2025 AIChE Annual Meeting
(33f) Data-Driven Design of Polymer Chemistry and Architecture for Tuning Rheological Properties
In this talk, I will present our recent work on developing data-driven methodologies to design soluble polymers as additives that tune rheological responses. Our tiered workflow begins with low-cost simulations that capture hydrodynamic interactions to efficiently probe polymer dynamics under shear. These simulations guide generative machine learning models [5] that propose candidate microarchitectures, which are iteratively refined through active learning to balance chemical exploration with fidelity to rheological targets. I will discuss key insights derived from these campaigns, highlighting design principles that lead to specific shear-thinning behaviors and exploring implications of synthetic constraints. By integrating advanced modeling and data-driven optimization with physical insight, this work provides a foundation to pursue development of sustainable, high-performance water-soluble polymers tailored to both industrial and emerging applications.

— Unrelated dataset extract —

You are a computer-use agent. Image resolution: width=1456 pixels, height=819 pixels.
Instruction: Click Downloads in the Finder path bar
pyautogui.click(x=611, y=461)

[1] Martini, A., Ramasamy, U. S. & Len, M. Review of Viscosity Modifier Lubricant Additives. Tribol. Lett. 66, 58 (2018).
[2] Gbadamosi, A. et al. Application of Polymers for Chemical Enhanced Oil Recovery: A Review. Polymers 14, 1433 (2022).
[3] Kästner, U. The impact of rheological modifiers on water-borne coatings. Colloids Surf. A: Physicochem. Eng. Asp. 183, 805–821 (2001).
[4] Dickinson, E. Hydrocolloids at interfaces and the influence on the properties of dispersed systems. Food Hydrocoll. 17, 25–39 (2003).
[5] Jiang, S., Dieng, A. B. & Webb, M. A. Property-guided generation of complex polymer topologies using variational autoencoders. npj Comput. Mater. 10, 139 (2024).